You know what colours my life used to be. You were there, me a baby and then a dimpled child, when the blush left my cream cheeks and I hacked up blood with my coughs. Even then you spoke to me of horses, like magic. Mamma and Daddy asked you, my Aunt Susie, to nurse me, and when I was better you kept the promise I’d forced from your smiling lips and you gave me that horse, the only one I’ve ever owned. I called her Dolly and with my mind I painted her colourful to show the world she belonged to me.
That was not so long ago, but it clings to me now like the memory of a happy dream in a grey world. I thought I’d be happy forever, but happiness bothers me now – I cannot understand it. My present is small, only this envelope, sealed with my love and addressed to you, Aunt Susie. I had forgotten you until now. Amongst my happiness, I think – oh Aunt Susie – you slipped out through holes in my thoughts. New colours, new pleasures were distracting me.
Dolly and I both saw him, last summer, resting, grinning by the lake. It was morning and thin white clouds were being burned away by the rising crimson sun. I lay there with him and giggled as the lapping blue water tickled our toes. Dolly bent her head to drink and pretended not to see.
We stayed, he and I, until to our surprise night came. The lake at our feet had a chilly touch. We reached out to each other, slowly at first but then more and more, holding, touching. The stars above joined us, making us one heart, a parted union, and our childhood colours glowed like a flame just before it goes out.

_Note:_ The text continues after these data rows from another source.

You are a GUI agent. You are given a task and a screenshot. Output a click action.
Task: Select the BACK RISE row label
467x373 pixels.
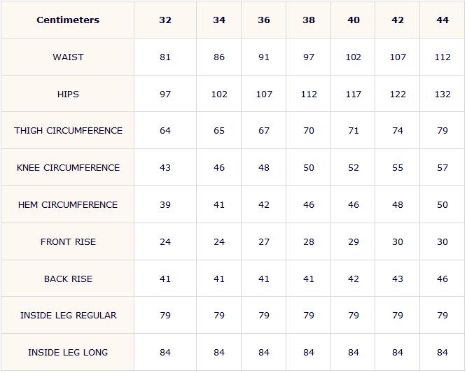point(68,279)
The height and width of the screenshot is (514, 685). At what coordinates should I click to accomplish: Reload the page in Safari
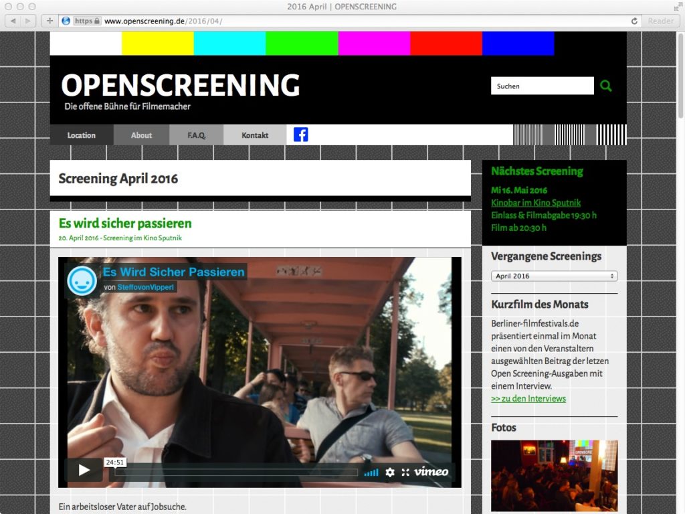[634, 21]
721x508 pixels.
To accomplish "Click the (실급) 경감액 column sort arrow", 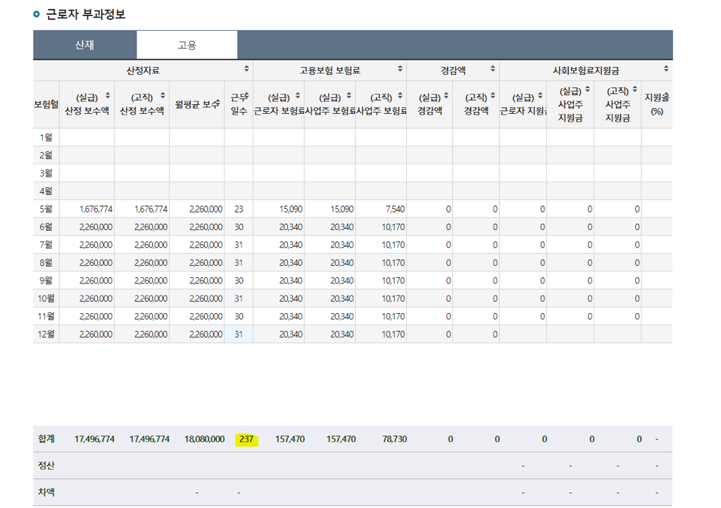I will [446, 96].
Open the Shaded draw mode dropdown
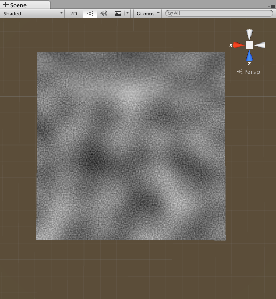The height and width of the screenshot is (299, 276). (x=32, y=13)
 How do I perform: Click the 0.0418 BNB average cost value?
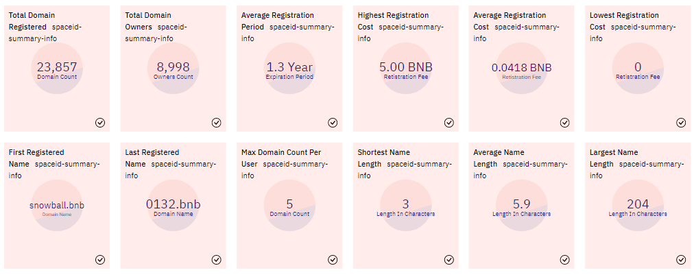pyautogui.click(x=521, y=68)
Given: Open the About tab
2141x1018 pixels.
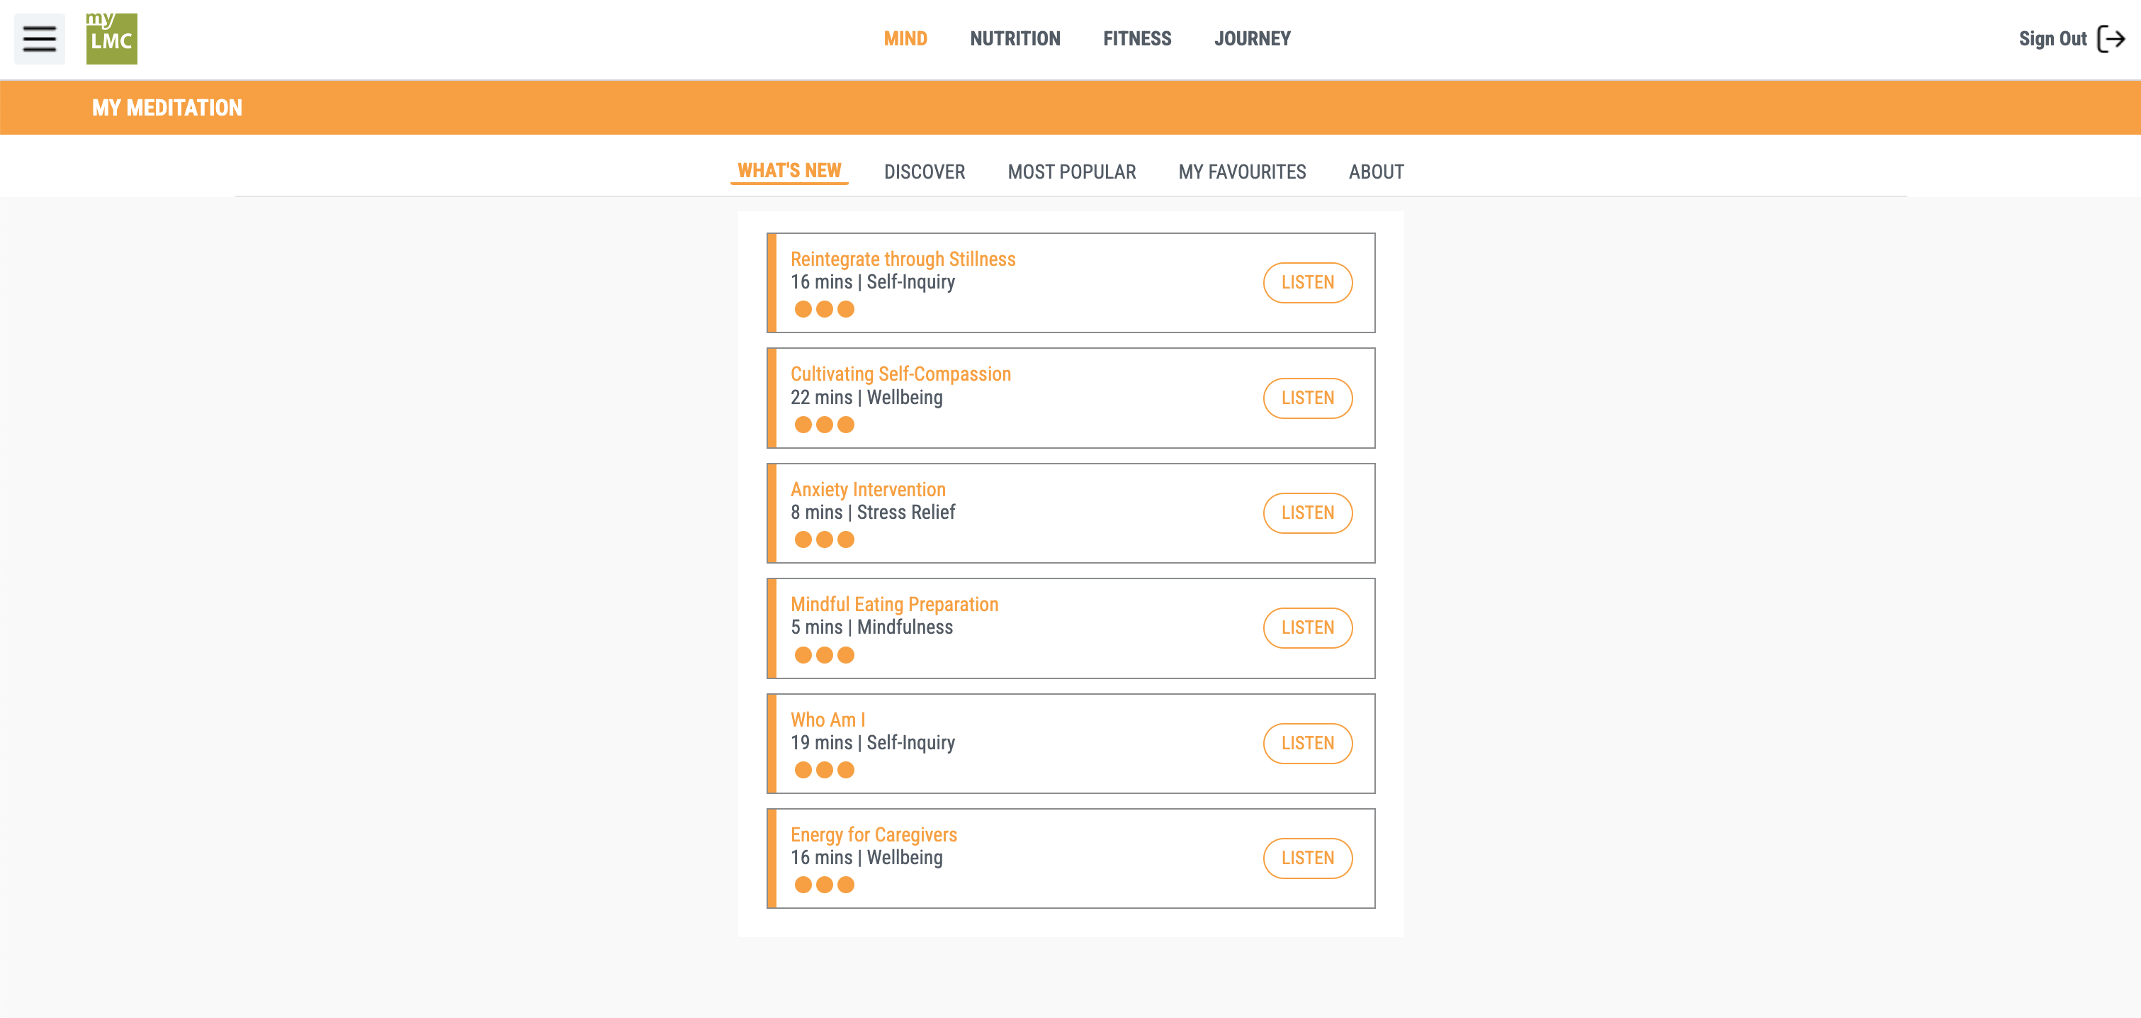Looking at the screenshot, I should pyautogui.click(x=1376, y=171).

A star stayed with me, Aunt Susie. From that night. I can feel it sharp against the red of my inside. It is darker than the others and I think it is more than a memory. I think there is more permanence to it than that.
So I’m writing to tell you that I can’t see colour anymore. It’s painful to think about, as though it’s somehow a thing I loved that’s slipped away. Dolly hangs her head now, as if she is afraid – and when I look at her, her eyes are cold and empty like betrayal.
This envelope is for you. I can’t see where it’s going, but it’s the only thing that will join my past to a future I don’t understand. I have tried to draw around it with the colours that used to be mine but it’s still blankness. So I’m sending it all to you – you whose care gave me my colours back once before – and I am hoping for your help. Until then, I have to go home to Mamma and Daddy. I have to go, and stroke Dolly’s coat that is now as dark as the star stuck inside me.